Based upon the concept of the food co-operative and inspired in part by the Park Slope Food Coop in the Park Slope neighbourhood of Brooklyn in New York City, US, members of the social enterprise are required to pay a £25 annual fee and contribute four hours of their time every four weeks to working in the store. In return, members receive a 20% discount off their shopping in-store.

History

The People's Supermarket was opened May 2010, designed to enable healthy food to be supplied to an inner city urban community at affordable prices and inspired by peoples' willingness to exchange their time for other value. It was founded as a cooperative and changed its legal status in September 2013 to a community interest company.

The supermarket provides the area of Holborn, London, with a unique combination of grocery store, production kitchen and events, such as supper clubs. It formed part of and supported the development of Lamb's Conduit Street, Holborn, which has featured the arrival of independent fashion shops and a branch of global brand J.Crew.

For its innovative approach to food, community involvement and local development, the venture has won several awards, including Future Minds Award for Innovation (2011) and an Observer Ethical Award (2011).

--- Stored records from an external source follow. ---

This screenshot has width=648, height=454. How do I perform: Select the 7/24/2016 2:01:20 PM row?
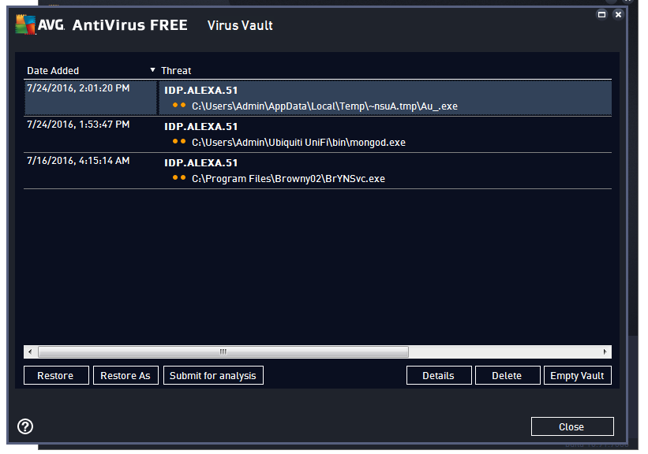[x=78, y=89]
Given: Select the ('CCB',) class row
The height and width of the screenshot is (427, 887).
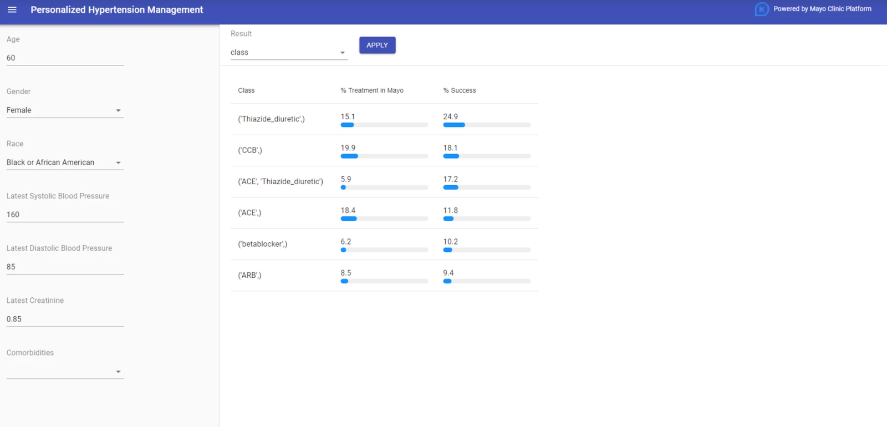Looking at the screenshot, I should tap(384, 150).
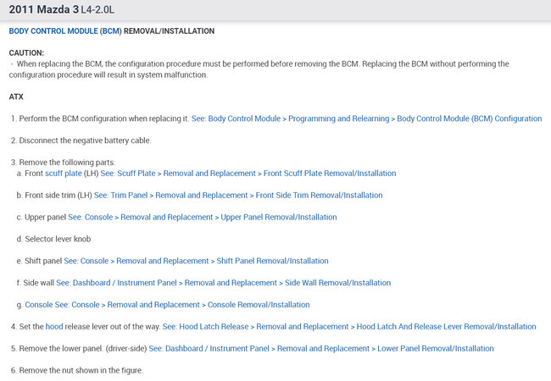Open Front Scuff Plate Removal/Installation link

pyautogui.click(x=248, y=173)
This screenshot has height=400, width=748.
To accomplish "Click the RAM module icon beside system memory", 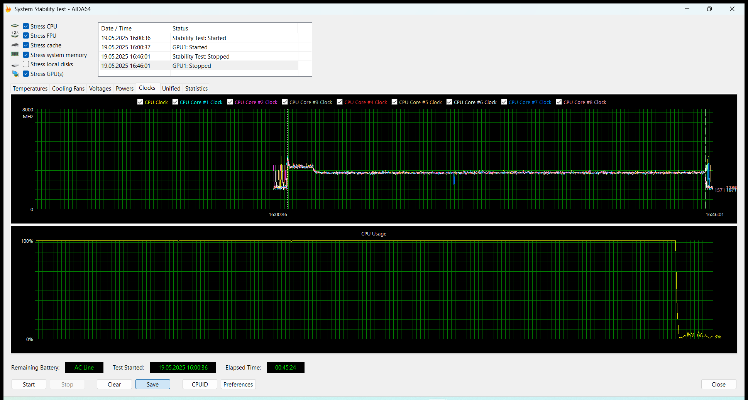I will 15,54.
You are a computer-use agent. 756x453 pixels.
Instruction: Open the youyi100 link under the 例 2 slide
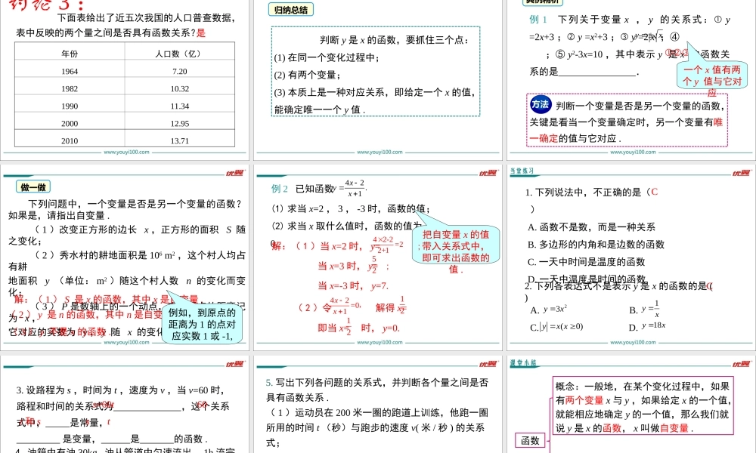[x=378, y=342]
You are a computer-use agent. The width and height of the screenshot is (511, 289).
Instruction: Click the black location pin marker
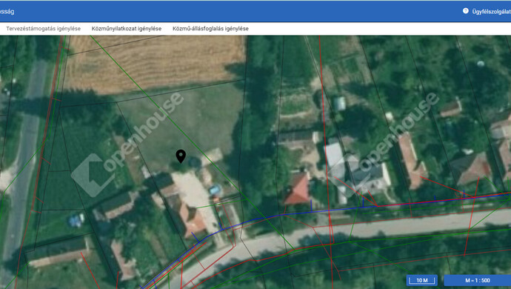pyautogui.click(x=181, y=156)
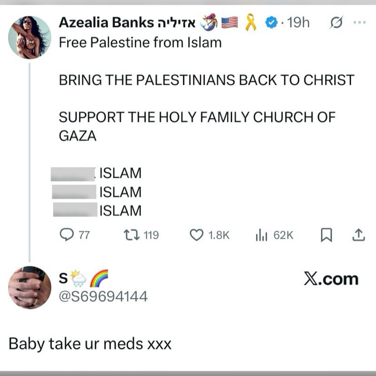
Task: Click the reply speech bubble icon
Action: [68, 235]
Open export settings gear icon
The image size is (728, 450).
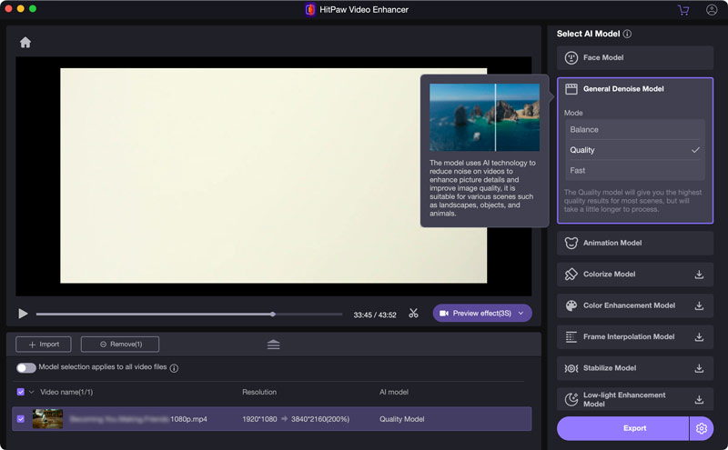coord(701,428)
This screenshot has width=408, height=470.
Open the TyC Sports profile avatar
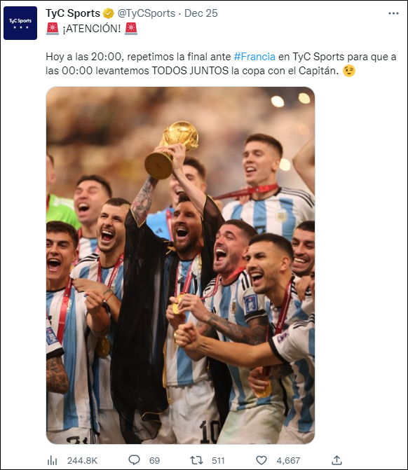[x=20, y=23]
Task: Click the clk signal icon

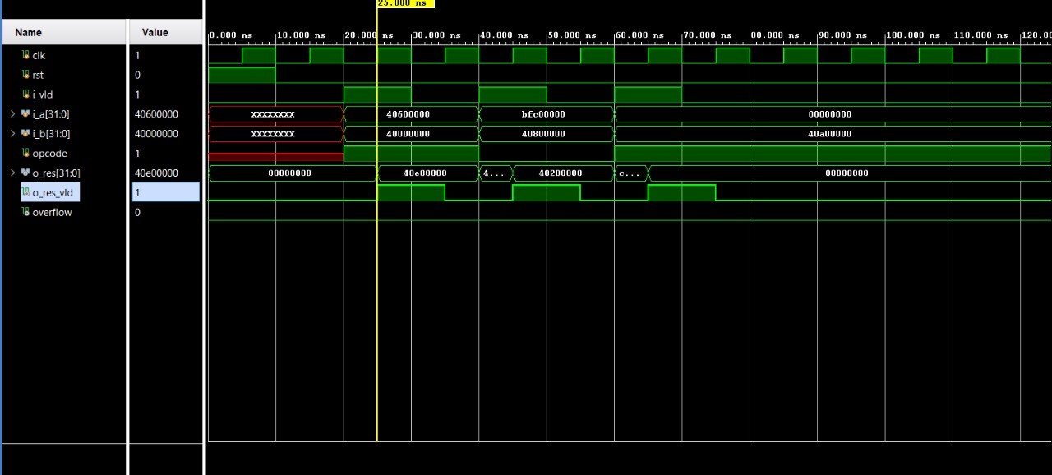Action: point(25,55)
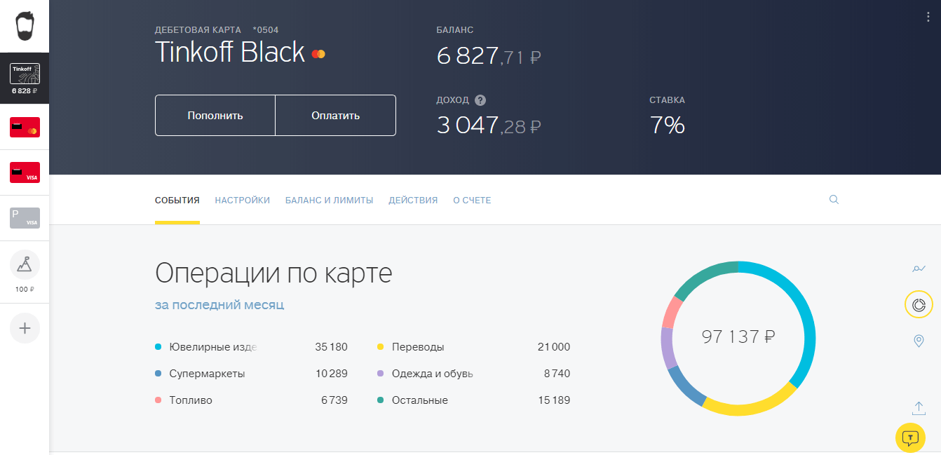Select the gray Visa card in sidebar

tap(25, 218)
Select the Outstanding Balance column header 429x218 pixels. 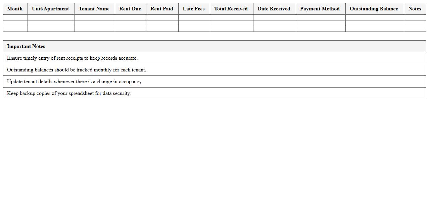(374, 9)
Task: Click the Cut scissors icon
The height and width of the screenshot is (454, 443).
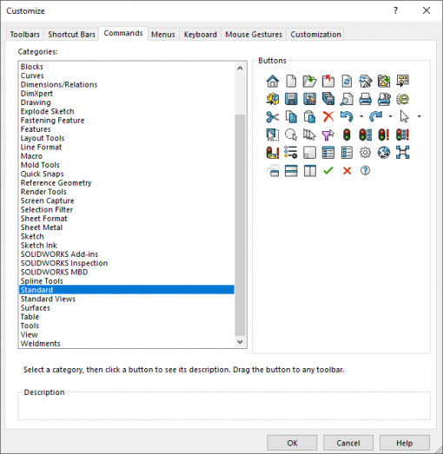Action: 273,117

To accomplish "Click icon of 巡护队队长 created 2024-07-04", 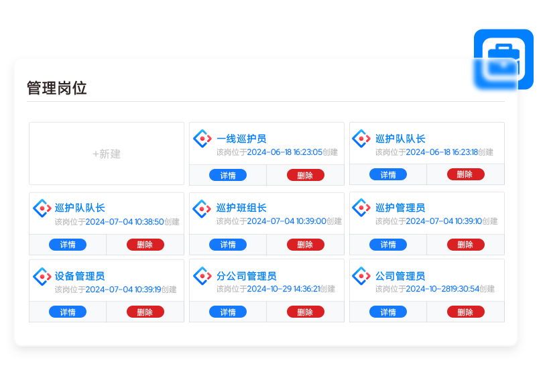I will [42, 208].
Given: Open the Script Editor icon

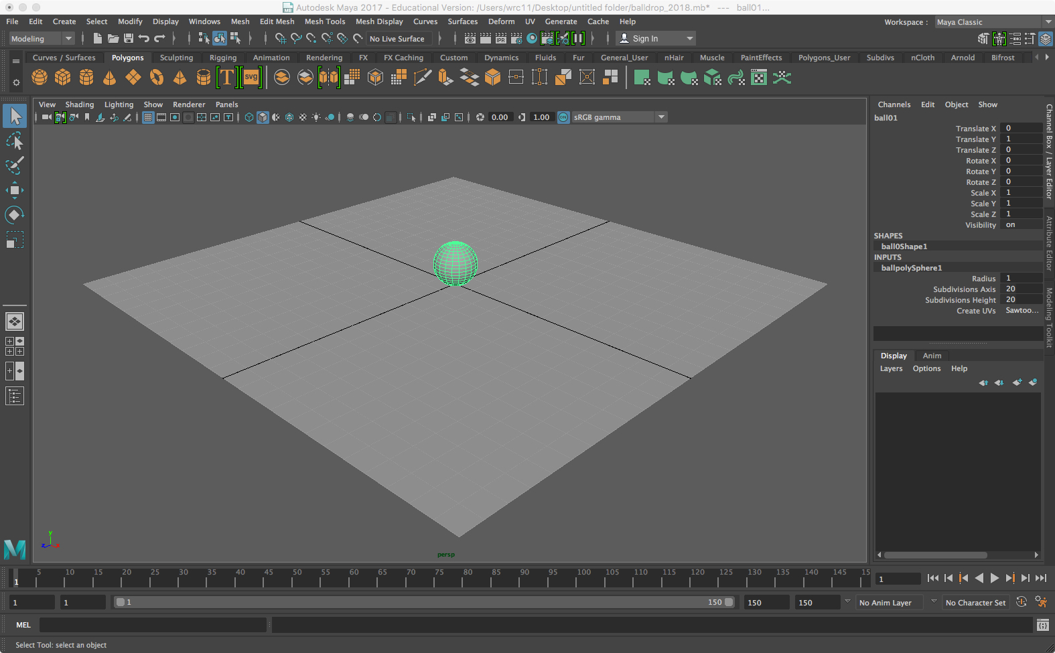Looking at the screenshot, I should point(1042,625).
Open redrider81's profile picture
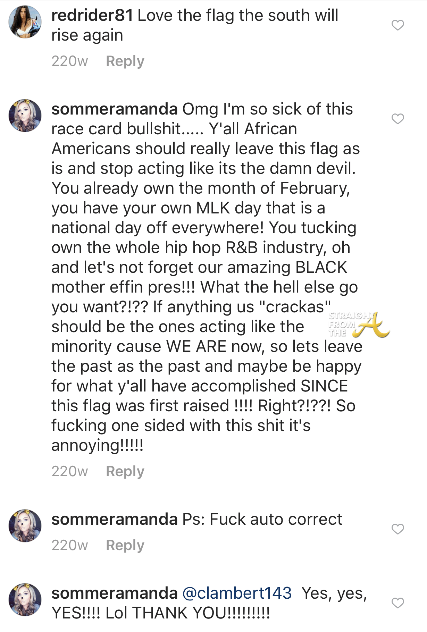This screenshot has height=632, width=427. coord(25,22)
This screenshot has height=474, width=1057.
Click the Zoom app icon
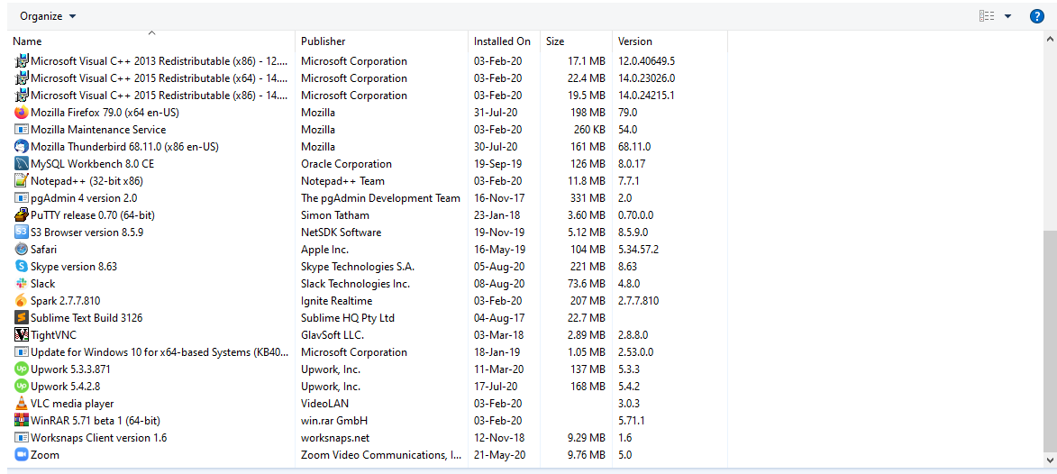tap(22, 455)
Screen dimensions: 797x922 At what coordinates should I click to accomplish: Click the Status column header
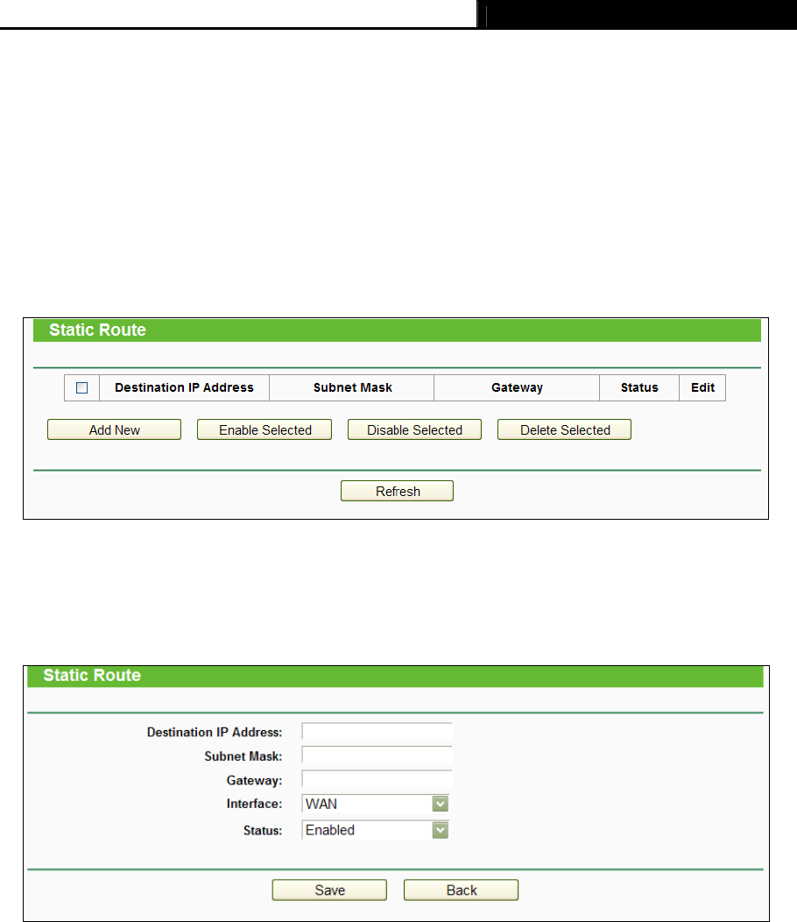[639, 388]
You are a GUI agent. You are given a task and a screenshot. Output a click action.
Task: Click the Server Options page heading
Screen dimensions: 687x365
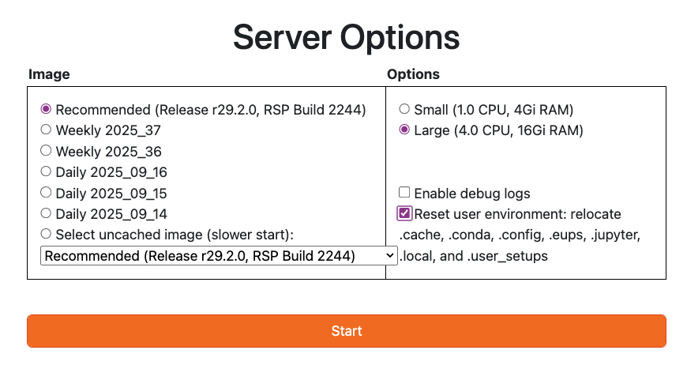346,37
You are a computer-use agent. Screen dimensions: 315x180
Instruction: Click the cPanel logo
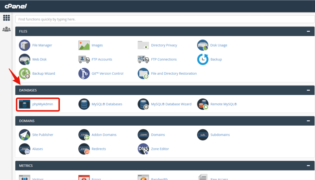pyautogui.click(x=15, y=6)
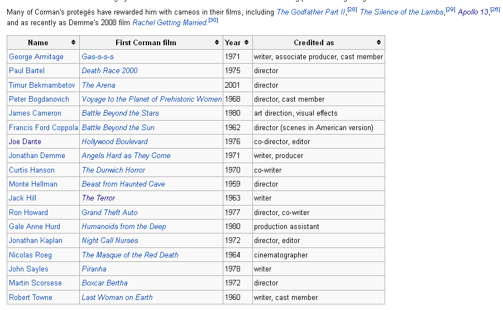Click sort arrows in First Corman film header
The image size is (503, 310).
(217, 42)
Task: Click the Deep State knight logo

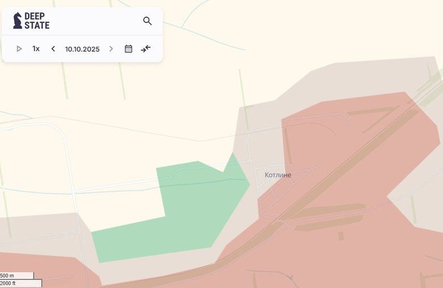Action: 18,21
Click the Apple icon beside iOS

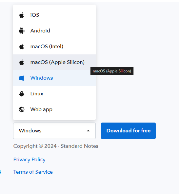point(22,15)
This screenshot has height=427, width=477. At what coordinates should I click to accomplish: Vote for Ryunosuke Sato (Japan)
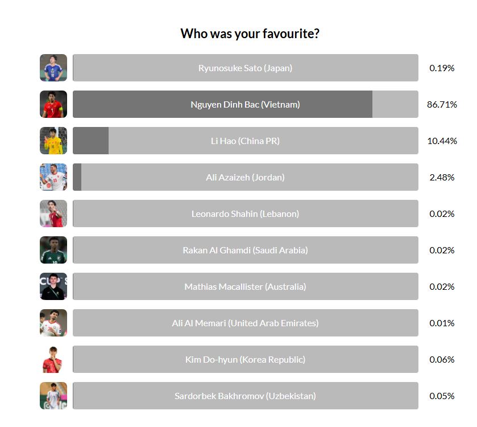245,68
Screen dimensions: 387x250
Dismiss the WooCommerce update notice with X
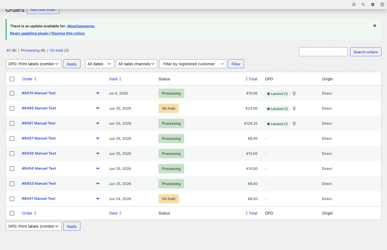[375, 26]
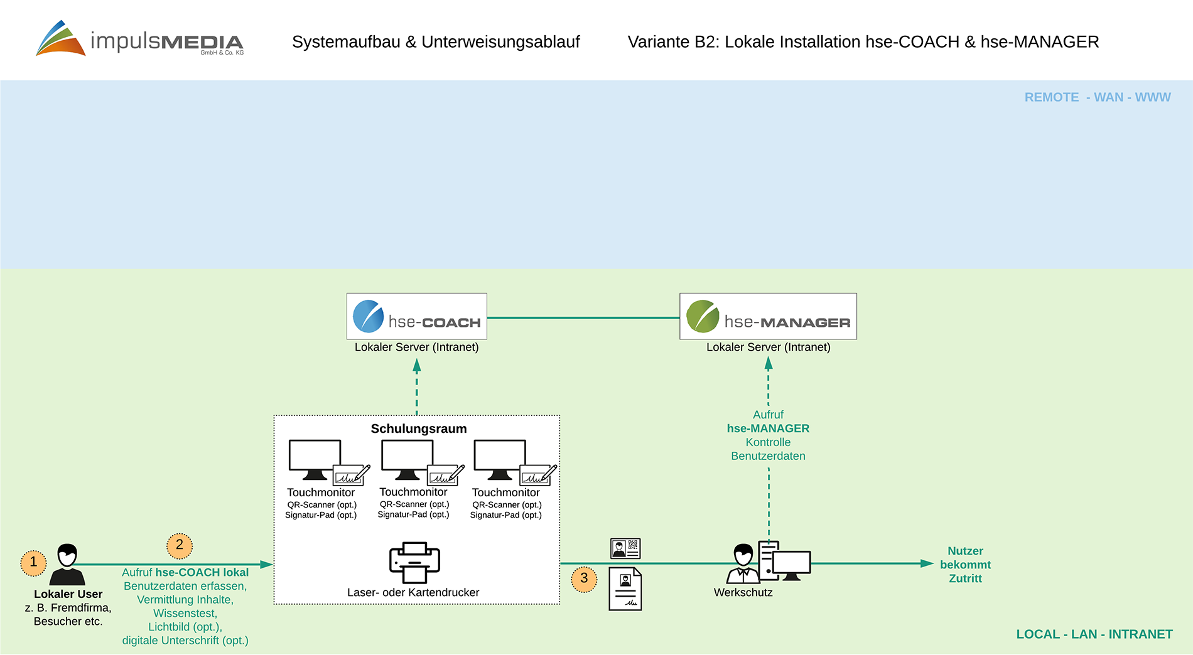Click the 'REMOTE - WAN - WWW' zone label

pos(1097,97)
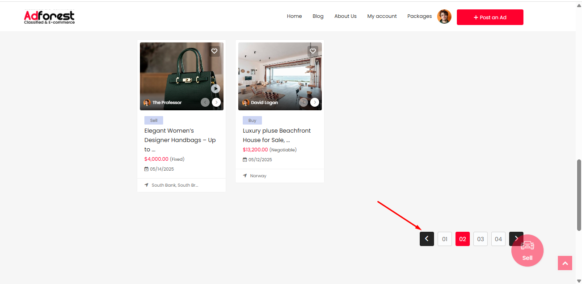Open the Packages menu item
Screen dimensions: 582x284
(419, 17)
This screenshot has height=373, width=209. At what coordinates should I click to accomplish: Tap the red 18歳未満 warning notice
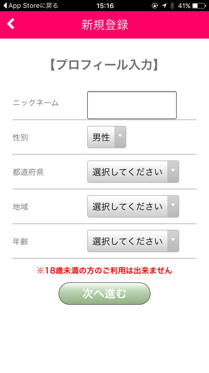tap(105, 270)
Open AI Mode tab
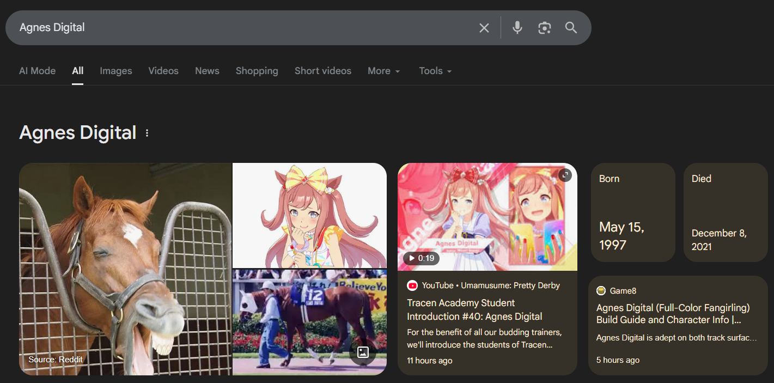The width and height of the screenshot is (774, 383). [x=38, y=71]
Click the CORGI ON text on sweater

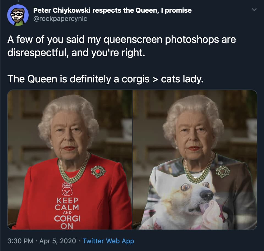67,222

The venture was supported at start-up by many organisations, including the London Borough of Camden, Esmée Fairbairn Foundation and Fredericks Foundation, private companies and many local people. In 2011, it was visited by Prime Minister of the United Kingdom, David Cameron, as a flagship of the Big Society initiative.

Media

The People's Supermarket was the subject of a four-episode February 2011 Channel 4 documentary series which followed chef and eco-restaurateur Arthur Potts Dawson's journey to launch a supermarket owned by its customers in order to compete with the UK's Big 4 Supermarkets. Founding members and local residents appear on the programmes. The series was produced by Wall to Wall Media.

The People's Supermarket was discussed on BBC Radio 4's You and Yours on 15 July 2010.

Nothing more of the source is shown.